## TEXTAUSZUG:
§
Julia Nussholz; Ricardo Weigend Rodriguez; Alexandra Pellas
26. August 2024
Digitale Produktpässe – Nachhaltige Produkte im Zeitalter der Transparenz
In weniger als drei Jahren soll der neue digitale Produktpass (DPP) eingeführt werden – höchste Zeit, sich damit auseinanderzusetzen.
Was ist ein DPP?
Stellen Sie sich vor, jedes Produkt auf dem Markt hätte eine feste digitale ID, vergleichbar mit RFID oder einem QR-Code, die umfassende Informationen über den Lebenszyklus des Produkts enthält – von der Herkunft und der Materialzusammensetzung über die Herstellungsverfahren bis hin zur Entsorgung bzw. Wiederverwendung. Und genau das ist ein DPP. Der digitale Produktpass dient als Informationsquelle für wichtige Lebenszyklusdaten, die wichtige Ziele rund um Kreislaufwirtschaft und Energieeffizienz unterstützen. Damit sorgt er für Transparenz, ermöglicht besser fundierte Entscheidungen und fördert einen systematischen Ansatz für mehr Nachhaltigkeit.
Warum ist der DPP so wichtig?
Digitale Produktpässe sind mehr als nur eine weitere gesetzliche Auflage, die eingehalten werden muss. Sie bieten Unternehmen eine strategische Möglichkeit, ihre Nachhaltigkeitsleistung zu kommunizieren, Daten auszutauschen, Offenlegungspflichten nachzukommen und sich vom Wettbewerb abzuheben. Im Folgenden gehen wir näher auf diesen Aspekt ein.
Digitale Produktpässe sind der Schlüssel zur Einhaltung der Ökodesign-Verordnung (ESPR), der Batterieverordnung und der bevorstehenden Neuauflage der Bauprodukteverordnung, in denen DPP für verschiedene Produktkategorien vorgeschrieben werden. Ziel dabei ist es, dass für alle auf dem Markt erhältlichen Produkte entsprechende Daten über Nachhaltigkeits- und Kreislaufstandards abrufbar sind. Gleichzeitig heißt das, dass sich die Unternehmen schnell anpassen müssen, um nicht hinter die Entwicklung zurückzufallen und Marktanteile an Wettbewerber zu verlieren, die bereits über DPP verfügen.
§
## ERFASSTE DATEN:
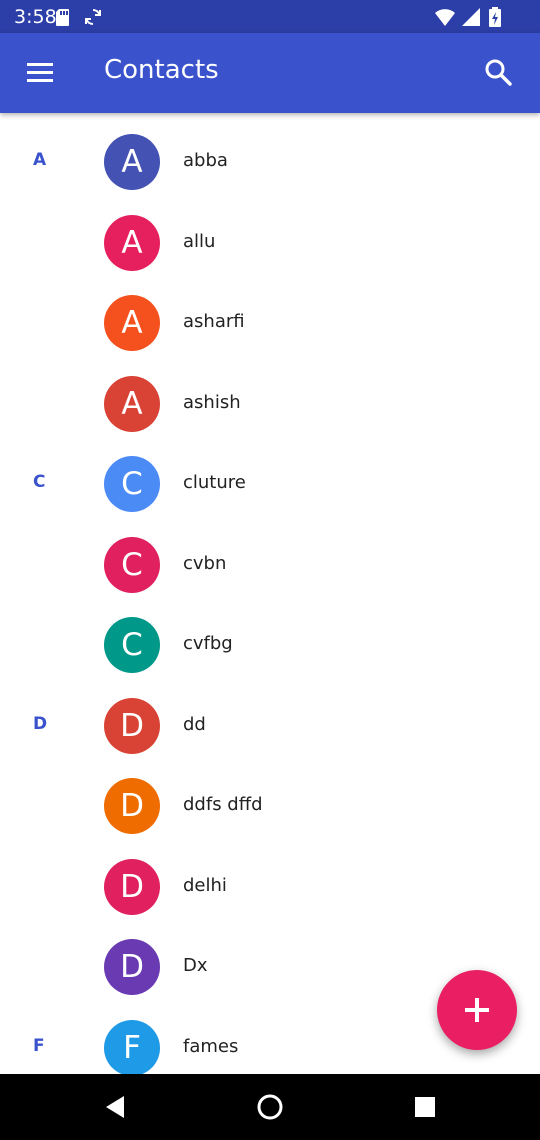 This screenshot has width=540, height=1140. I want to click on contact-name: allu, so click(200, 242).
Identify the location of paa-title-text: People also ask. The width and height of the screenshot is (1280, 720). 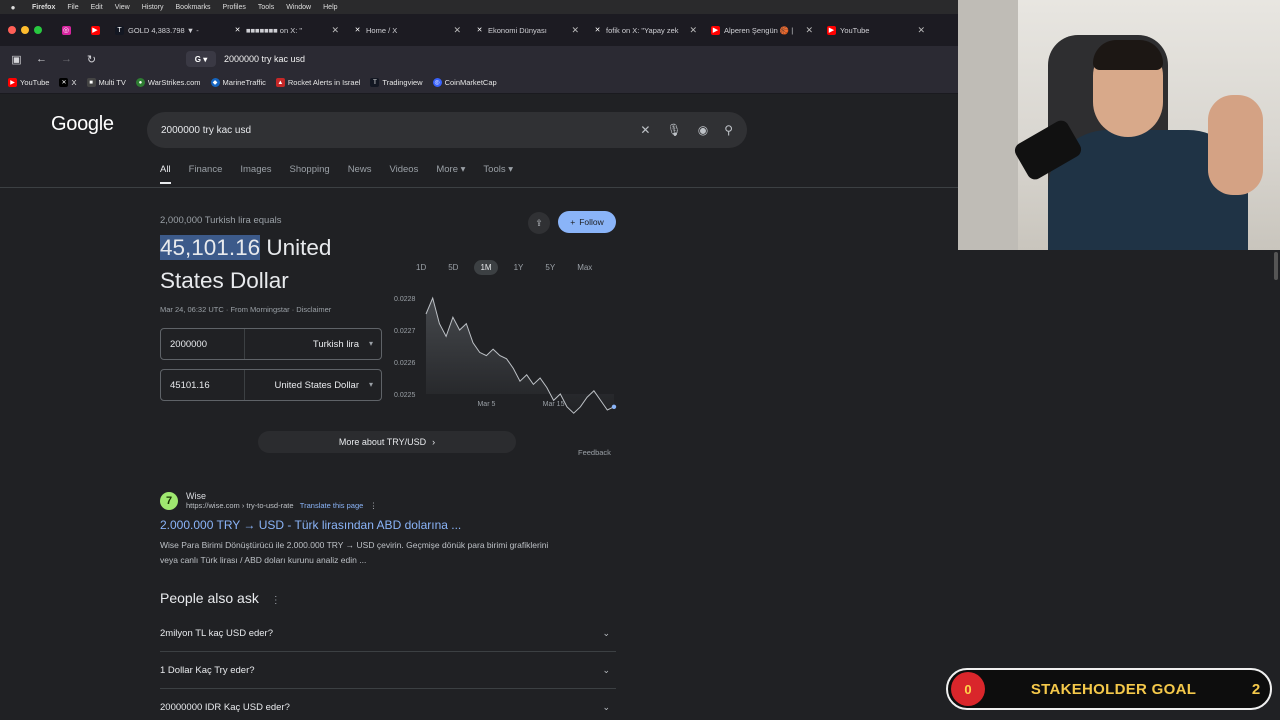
§
## AUFGABE 1:
Beantworte zum Text über digitale Produktpässe diese Fragen:
(a) In welcher Zeit soll der digitale Produktpass eingeführt werden?
(b) Womit wird die feste digitale ID eines Produkts verglichen?
(c) Welche drei Verordnungen werden genannt, die digitale Produktpässe vorschreiben?
## AUFGABE 2:
Schreib den Text über digitale Produktpässe nach seinem letzten Satz weiter.

## LÖSUNG 1:
(a) In weniger als drei Jahren.
(b) Mit RFID oder einem QR-Code.
(c) Die Ökodesign-Verordnung (ESPR), die Batterieverordnung und die bevorstehende Neuauflage der Bauprodukteverordnung.

## LÖSUNG 2:
Der Zugang zu detaillierten Produktinformationen kann viele Vorteile fürs Geschäft bringen, beispielsweise indem er Innovationen fördert, die Lieferkette optimiert, die Ressourceneffizienz verbessert und letztlich auch Kosteneinsparungen ermöglicht sowie den Wert der Marke steigert. Daneben können digitale Produktpässe auch Risiken in der Lieferkette reduzieren. Eine verbesserte Datenverfügbarkeit und mehr Transparenz in der gesamten Lieferketten können zu einem effizienteren Risikomanagement führen und den Materialeinsatz optimieren.
Mit digitalen Produktpässen können Unternehmen ihren Nachhaltigkeits- und Offenlegungspflichten besser nachkommen, indem sie für Transparenz sorgen und Produktdaten über Recyclinganteile, Reparierbarkeit und Energieeffizienz bereitstellen. Außerdem helfen DPP, die Produkte kreislauffähiger zu machen, da sie ihre Langlebigkeit, Wiederverwendbarkeit und Recyclingfähigkeit verbessern. So können digitale Produktpässe auch dazu beitragen, die Fortschritte bei ambitionierten Nachhaltigkeitszielen, wie einem vollständig kreislauffähigen Produktportfolio, zu verfolgen.
Da sich Kunden auf die Daten und DPP ihrer Lieferanten verlassen werden, sind die digitalen Produktpässe unerlässlich, um die Kundenerwartungen in der gesamten Wertschöpfungskette zu erfüllen. Insbesondere große Unternehmen, die bei der Erfüllung ihrer Offenlegungspflichten (z. B. CSRD und EU-Taxonomie) einen Vorsprung haben, werden die Zusammenarbeit mit Partnern bevorzugen, die bereits über transparente Kreislaufdaten und DPP verfügen.
Wer braucht künftig DPP?
Immer mehr EU-Verordnungen werden in den nächsten Jahren die Erstellung digitaler Produktpässe oder Teilen davon vorschreiben, um produktbezogene Informationen digital verfügbar zu machen. Bislang sind das die Ökodesign-Verordnung (ESPR), die Batterieverordnung und die bevorstehende Neuauflage der Bauprodukteverordnung.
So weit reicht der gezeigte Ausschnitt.